A collection of letters published by The Denver Post address Colorado’s ballot initiative that seeks to define a fertilized egg as a person (Amendment 48). The thee letters perfectly illustrate an idea of Leonard Peikoff: the three basic approaches to fundamental ideas are Disintegration, Misintegration, and Integration (or DIM, but I’m rearranging the terms to fit the letters).
Martin Voelker writes, “This impossibility to decide doctrinal merits is why government must remain neutral, as indeed our secular Constitution prescribes.” While it is true that religions have incompatible tenets, that is not a primary consideration with respect to 48. Voelker is essentially invoking skepticism: we cannot know, so we shouldn’t make laws about things about which people are bound to disagree.
Lamar Taylor writes, “Those of us who support the ‘personhood’ amendment are pro-life. We believe that human life begins at conception.” “We believe.” While obviously a fertilized egg (as well as a pre-fertilized egg) is both alive and human in the sense of containing human DNA, it is not a human person, which is the letter writer’s point. The letter writer offers no argument to back up the assertion that a fertilized egg is a person; “we believe” suffices. This is a symptom of Misintegration, or building a cohesive philosophy around a fundamentally mystical focus. The only argument that has ever been put forward that a fertilized egg is a person is that God said so.

Pixel coordinate grounding data:
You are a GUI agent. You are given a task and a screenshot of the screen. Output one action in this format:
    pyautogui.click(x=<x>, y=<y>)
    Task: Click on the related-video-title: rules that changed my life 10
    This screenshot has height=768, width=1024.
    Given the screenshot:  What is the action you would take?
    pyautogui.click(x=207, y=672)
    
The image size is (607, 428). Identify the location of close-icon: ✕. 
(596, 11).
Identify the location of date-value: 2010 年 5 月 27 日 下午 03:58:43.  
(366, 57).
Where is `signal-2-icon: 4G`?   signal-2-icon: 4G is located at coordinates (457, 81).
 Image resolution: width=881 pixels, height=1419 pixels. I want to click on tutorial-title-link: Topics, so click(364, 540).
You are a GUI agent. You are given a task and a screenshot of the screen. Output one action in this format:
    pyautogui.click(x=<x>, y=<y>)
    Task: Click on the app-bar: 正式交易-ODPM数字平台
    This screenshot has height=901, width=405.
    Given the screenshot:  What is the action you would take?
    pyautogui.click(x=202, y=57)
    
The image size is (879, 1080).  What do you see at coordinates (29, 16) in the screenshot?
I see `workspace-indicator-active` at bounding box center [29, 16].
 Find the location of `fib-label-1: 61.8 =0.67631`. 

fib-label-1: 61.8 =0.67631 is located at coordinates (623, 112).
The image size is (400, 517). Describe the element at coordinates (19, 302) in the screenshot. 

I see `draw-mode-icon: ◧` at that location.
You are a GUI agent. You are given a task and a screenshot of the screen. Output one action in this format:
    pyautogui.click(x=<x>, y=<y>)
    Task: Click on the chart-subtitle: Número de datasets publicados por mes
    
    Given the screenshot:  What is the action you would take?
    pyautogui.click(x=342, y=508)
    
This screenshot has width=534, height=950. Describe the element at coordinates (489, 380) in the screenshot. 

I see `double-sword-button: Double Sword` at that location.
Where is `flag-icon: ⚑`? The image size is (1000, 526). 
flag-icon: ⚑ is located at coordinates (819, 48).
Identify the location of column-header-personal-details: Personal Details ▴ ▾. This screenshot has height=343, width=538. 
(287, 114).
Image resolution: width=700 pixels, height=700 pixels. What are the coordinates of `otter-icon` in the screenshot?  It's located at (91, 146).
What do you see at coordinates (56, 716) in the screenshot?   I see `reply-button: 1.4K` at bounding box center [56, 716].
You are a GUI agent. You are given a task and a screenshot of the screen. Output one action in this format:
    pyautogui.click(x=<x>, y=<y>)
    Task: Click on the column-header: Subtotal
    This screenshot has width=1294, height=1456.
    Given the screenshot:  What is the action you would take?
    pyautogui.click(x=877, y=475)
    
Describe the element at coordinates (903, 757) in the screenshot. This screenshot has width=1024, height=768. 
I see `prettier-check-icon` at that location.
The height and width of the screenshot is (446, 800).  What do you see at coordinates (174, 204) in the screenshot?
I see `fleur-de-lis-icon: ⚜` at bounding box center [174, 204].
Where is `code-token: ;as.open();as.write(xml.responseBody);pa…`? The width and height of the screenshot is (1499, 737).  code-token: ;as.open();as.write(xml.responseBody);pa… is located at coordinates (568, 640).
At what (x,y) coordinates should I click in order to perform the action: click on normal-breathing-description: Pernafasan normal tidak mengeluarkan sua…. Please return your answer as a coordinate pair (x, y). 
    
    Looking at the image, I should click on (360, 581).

Work item – Write the next part of the commentary on the Denver Post letters about Amendment 48, picking up after its final sentence. The records were taken from a separate source.

Task output –
Finally (as I’ve noted previously), Diana Hsieh writes:
A woman’s fundamental right to control her own body, including her right to terminate or sustain a pregnancy, should not depend on majority vote. This would violate that right in spades, based on the fantasy that an embryo is equal to an infant. It would force a woman to provide life support to any fertilized egg — even at the risk of her life and health and even if ruinous to her goals and dreams. It would make actual persons — any woman capable of bearing children, plus her husband or boyfriend — slaves to merely potential persons. That kind of moral evil has no place in a modern society…
Hsieh accounts for the real biological differences between a fertilized egg and a person. Hsieh’s invocation of rights points not to some mystical entity but to the requirements of human life and flourishing. Hsieh briefly counters the approaches of both Disintegration and Misintegration. While obviously she can only skim the surface in a short letter, Hsieh’s deeper theme is that reason and reality must trump both faith and skepticism.